Even after BOTH of my large post the lady or gentleman is still assuming on the training and my skills. They are just a late bloomer. Its Okay
As for the training, now that everyone has raised there blood pressure and you are the *first to ask*, No I am not the trainer of this dog! I was merly given the OK to buy the dog as my own. The department has agreed to have it evaluated and trained if the trainer deems him fit. The trainer trains State police and local police dogs. In exchange, I the owner of the dog, lease him to the city for $1.00 a year. So he will always be mine but being that he is leased it covers the insurance issue and all the other legal BS that goes along with it. If the trainer does not deem him worthy then I have a new best friend. I was going to buy another GSD anyway so everything worked out. After the grants and donations the city is spending very little. Its a win win for both of us!! 
I hope this answers you questions and puts you at ease. Mark my words. I will prove a point when someone else makes another **** post about this and it will be obvious they didnt read this particular post!


----------



## Jax08

gewaltiger Sturm said:


> Thank you!
> 
> 
> As for the training, now that everyone has raised there blood pressure and you are the *first to ask*, No I am not the trainer of this dog! I was merly given the OK to buy the dog as my own. The department has agreed to have it evaluated and trained if the trainer deems him fit. The trainer trains State police and local police dogs. In exchange, I the owner of the dog, lease him to the city for $1.00 a year. So he will always be mine but being that he is leased it covers the insurance issue and all the other legal BS that goes along with it. If the trainer does not deem him worthy then I have a new best friend. I was going to buy another GSD anyway so everything worked out. After the grants and donations the city is spending very little. Its a win win for both of us!!
> !


Now that you have explained all that we can suggest a vest. See..that wasn't so hard...was it? :rofl:


----------



## sparra

Well I stand by what I said. I wasn't personally attacking you or questioning if you were indeed a police officer...simply questioning the way in which a potential police k-9 can be trained by a person who has admitted that he needs to brush up on his skills when it comes to handling young puppies.
You did not ask for advice in this thread but you have in others.

• _DATA SHOWN_
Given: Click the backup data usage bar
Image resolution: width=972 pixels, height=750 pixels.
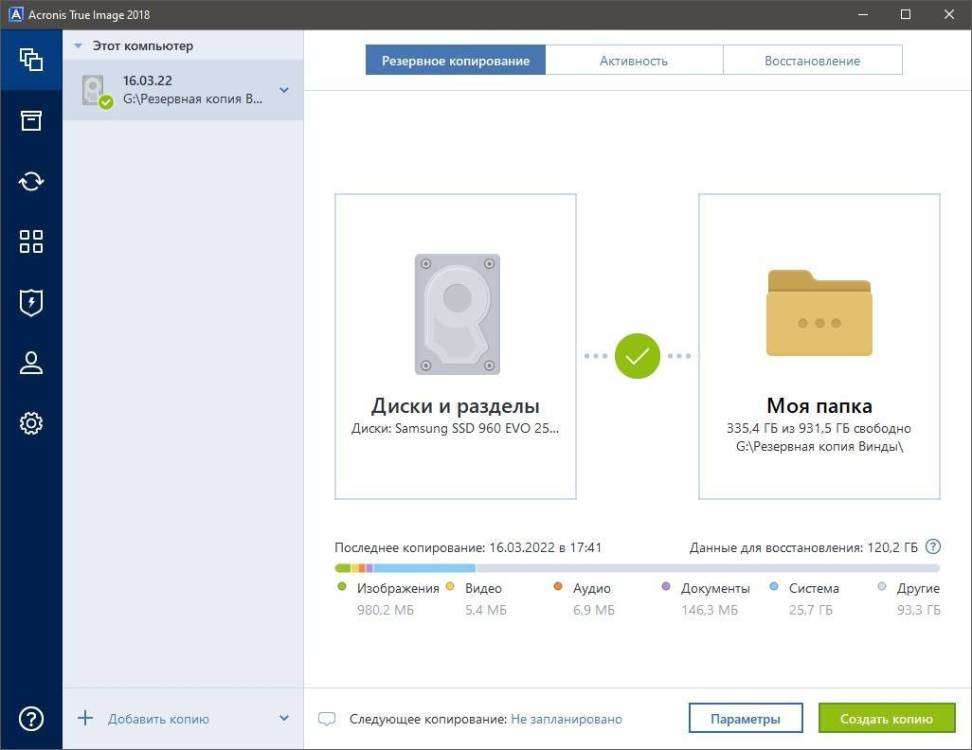Looking at the screenshot, I should point(636,568).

• _INSTRUCTIONS TO FOLLOW_
According to the forum thread about the police dog, how much does the owner charge the city each year to lease the dog?

• _EXERCISE ANSWER_
$1.00 a year.